他人から出資を受ける場合に、その出資をしてくれる人がどのような人なのかよく調べておく必要があります。

事業が順調に伸びていって将来ベンチャーキャピタルや事業会社から出資を受けるとなっときに、株主構成がよくないと、それだけで出資を受けられない可能性があります。それは、株主自体に問題があったり(例えば反社会勢力やそれに準ずるような人)、社長や実際に会社を経営しているメンバー以外の比率が高すぎる(例えば、社長が40%で社長の親が60%だった等、会社の経営に関係のない人の比率が高いのはマイナスポイントです)があります。社長もしくは社長+共同創業者の比率が100%の状態を維持しておけば後からどうにでもなりますが(その場合も共同創業者とは必要な株主間契約を結びます)、一旦他の人が株主になってしまうと基本的にはやり直しはききませんので、注意してください。

③将来出資を受ける場合、会社の価値を上げてから出資を受けることができる

詳しくは別記事で解説しますが、出資を受けた場合に、創業者の出資比率を維持できるかできないかは、出資額とその時点の会社の価値(バリュエーション)で決まります。仮に、バリュエーションがまだ大きくない時に大規模な出資による資金調達を行ってしまうと、創業者の出資比率が大きく下がってしまいます。一方で、自己資金である程度事業を進捗させバリュエーションを上がることができれば、それだけ出資比率を維持することができます。

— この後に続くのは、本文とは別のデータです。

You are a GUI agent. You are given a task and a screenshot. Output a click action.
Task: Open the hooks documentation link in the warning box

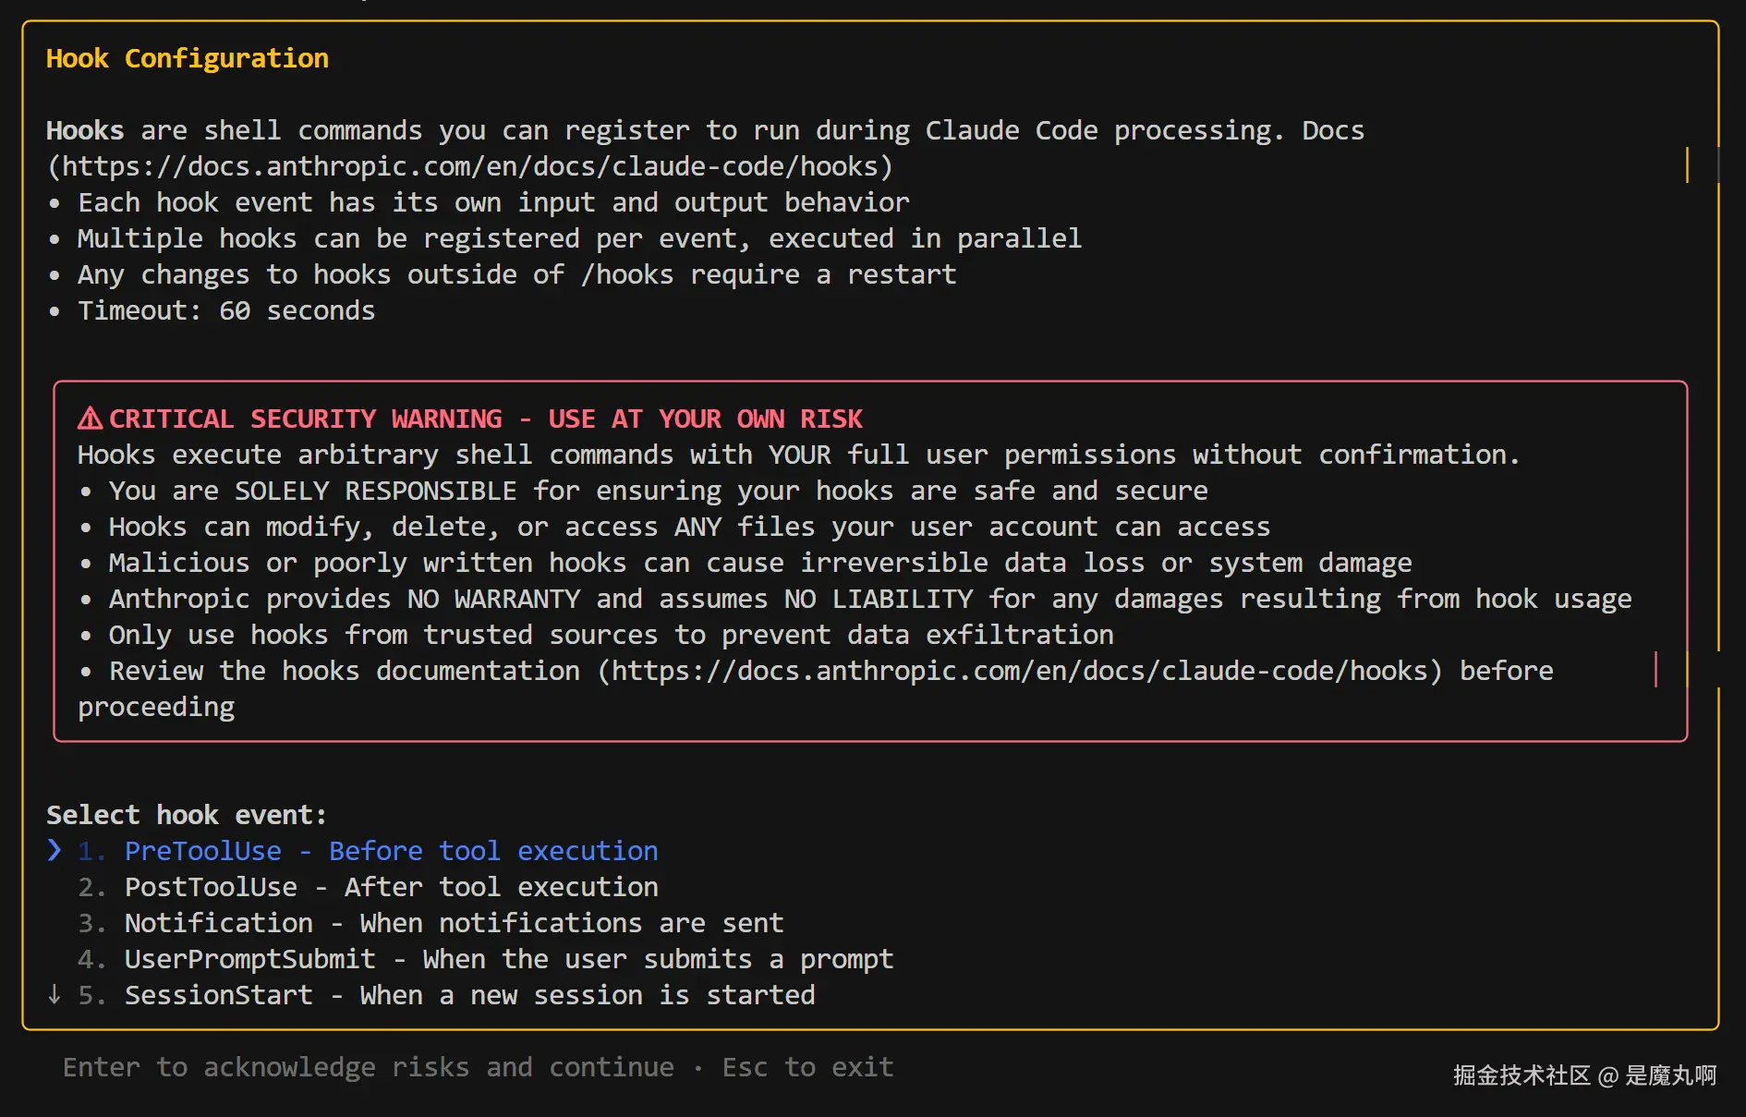coord(1020,671)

(例えば、5億円のバリュエーションの会社が1億円調達しようとすると新たに20パーセント分(1億円÷5億円)の株式を発行する必要があり創業メンバーのメンバーの出資比率がそれに応じて下がることになります。この時に10億円のバリュエーションがつけば10パーセント分(1億円÷10億円)の発行ですみますので、それだけ創業メンバーの出資比率を維持することができます)

(2)デメリット

①本気の協力者がいない

これといったデメリットはないのですが、あえて言うのであればこの点です。

前回エンジェル投資家やベンチャーキャピタルから出資をうけるメリットを記載しましたが、出資を受けると、出資をした人は成功すれば自分もキャピタルゲインを得ることができるわけですので、本気で応援してくれます。これは会社経営の経験のない創業者にとっては非常に大きな力になると思いますし、私の経験上も大きく助けられました。社長+共同創業者が100%出資の場合はこのようなメリットを受けることができません。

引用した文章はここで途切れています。